In August, Lovy had what is called a microdirect laryngoscopy and bronchoscopy (MDLB), a procedure that uses a small camera to evaluate the entire airway. It confirmed that Lovy’s tracheal rings were indeed complete and that “her trachea was even narrower than we had suspected, given how well she was doing clinically,” says Dr. Sidell.
“When Dr. Sidell told me that the inside of Lovy’s trachea was the size of a spaghetti noodle, I thought about how hard it is for many people just to get spaghetti to wrap around a fork,” says Dustin. “And he’s got to do this delicate surgery on it. It still blows my mind!”

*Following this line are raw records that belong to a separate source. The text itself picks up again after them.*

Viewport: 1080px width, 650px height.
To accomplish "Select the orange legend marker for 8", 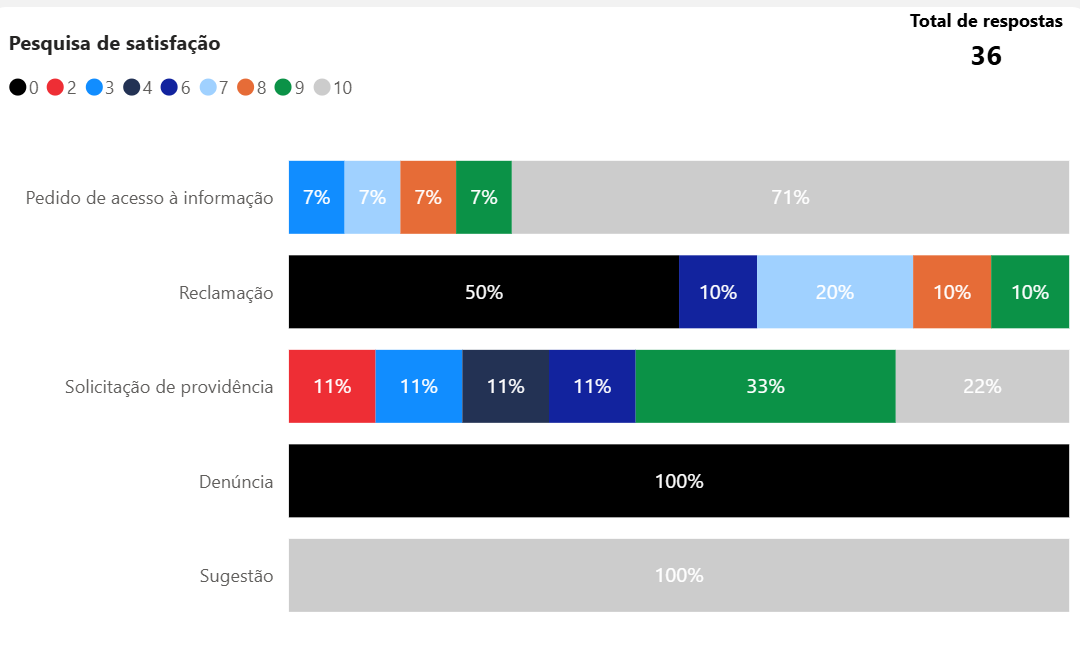I will [246, 88].
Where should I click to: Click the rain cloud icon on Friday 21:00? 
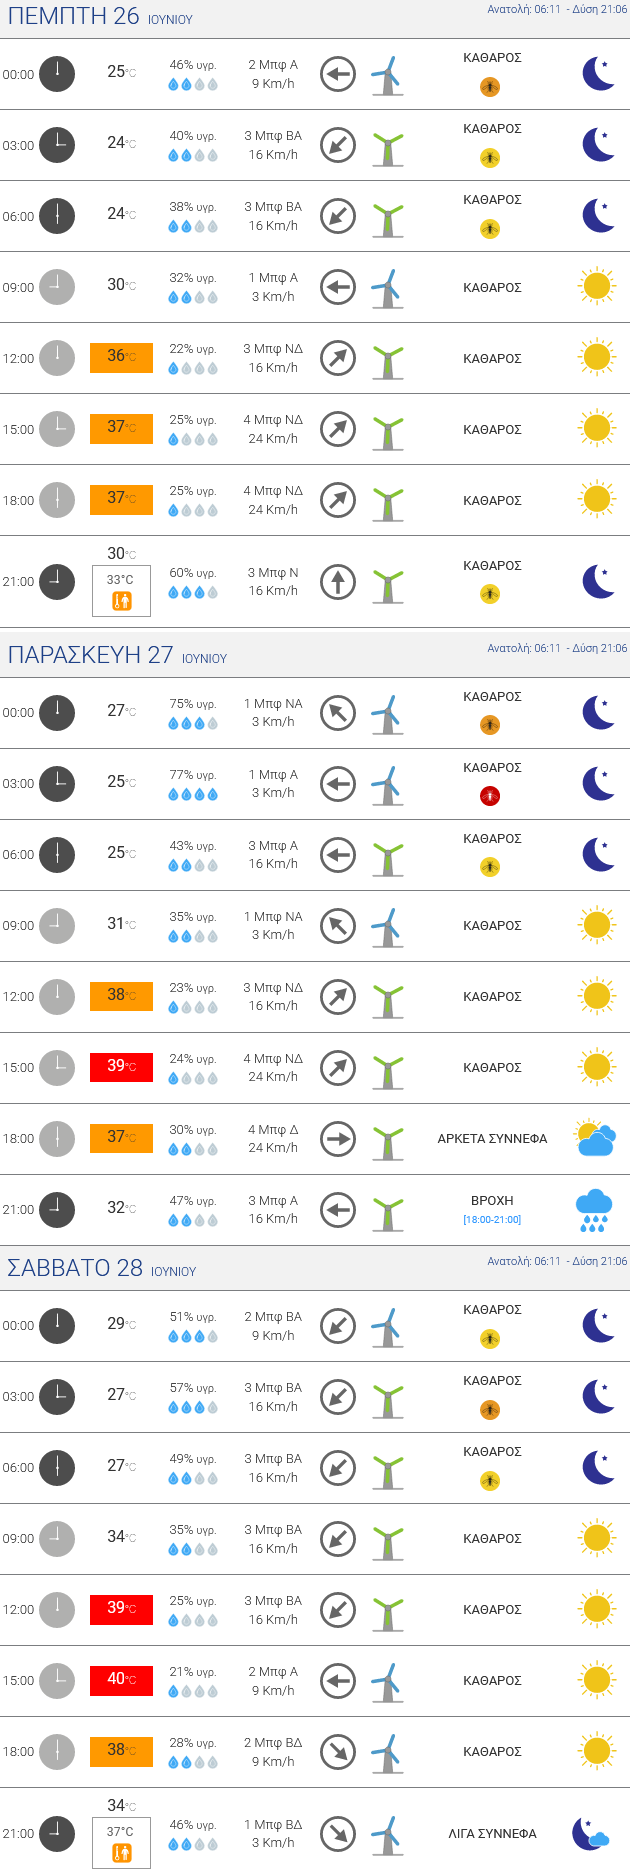tap(594, 1209)
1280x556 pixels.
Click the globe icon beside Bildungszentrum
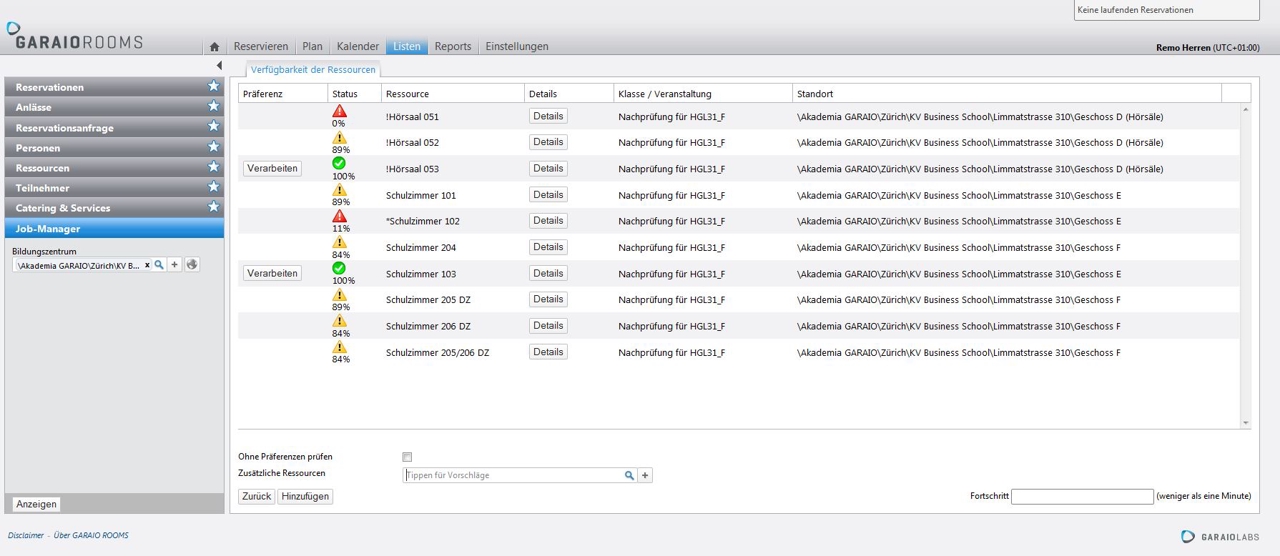(x=192, y=265)
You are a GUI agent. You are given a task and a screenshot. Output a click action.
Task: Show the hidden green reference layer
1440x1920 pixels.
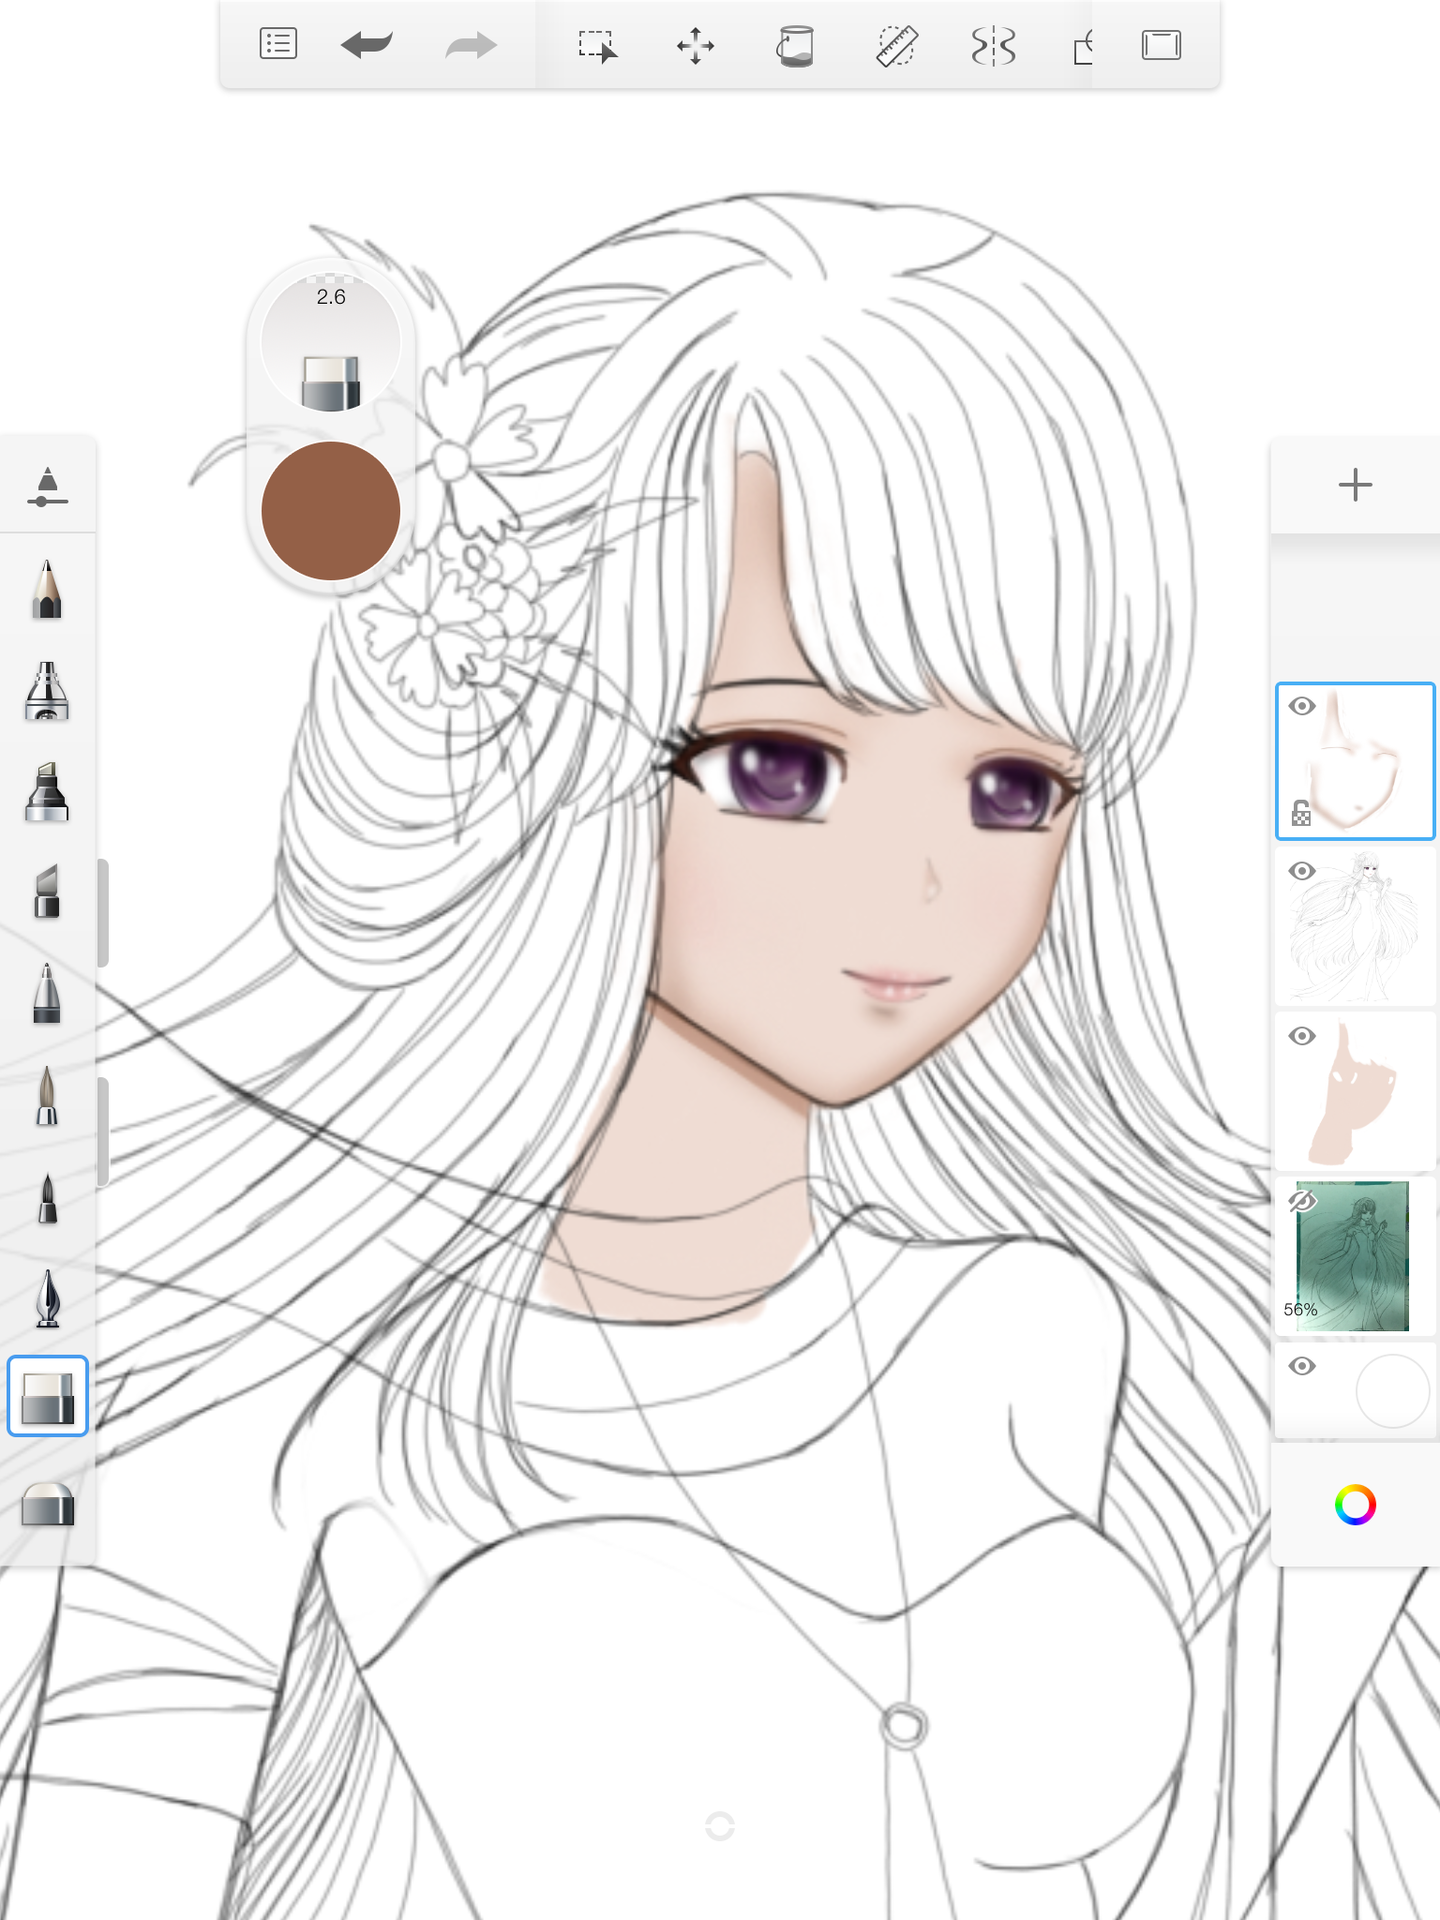coord(1301,1200)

At birth, the narrowest portion of the typical healthy airway is at least 4 mm in diameter. Lovy’s trachea, on the other hand, was less than 2 mm, and her complete tracheal rings ran almost all the way from her voice box down to the bottom of her trachea. Slide tracheoplasty efficiently opens the complete tracheal rings and widens the trachea, so the repaired airway is both expanded and more flexible.
The eight-hour surgery went smoothly. And afterward the two surgical teams brought Lovy to the intensive care unit and transferred her to the extraordinary team there. “The expertise and amazing attention of these providers are key to our success,” says Dr. Sidell. They made sure Lovy was safe and comfortable and recovering on schedule.
“The ICU team showed us what to do and made us feel comfortable caring for Lovy ourselves after her surgery,” says Dustin. “She never really missed a beat from before surgery to after. Sure, it was a rough couple of weeks, but there was no difference in her attitude or spirit.
“A lot of parents must feel this way,” adds Dustin, “but Dr. Sidell will always be a big part of our lives, not just because of what he did but also because of how he made us feel through such a difficult time. He was always so capable and comforting. So reassuring.”
Today, at 1 year old, “Lovy is wildly energetic and yet as gentle and sweet as could be,” says her mom, Ciera. “She lives life to the fullest—you can tell she’s full of gratitude.” She loves the beach, the river, the sand, and giggling alongside her 5-year-old sister, Omie. But lately she might be happiest riding in the kid’s seat on the front of her mom’s bike. “She wears a big, beautiful, excited smile, and together we just breathe in huge gulps of fresh air,” says Ciera.
The whole loving family breathes a bit easier now, although when they hug her, they are still careful not to squeeze Lovy quite as tightly as they long to. That is, if they can catch her at all!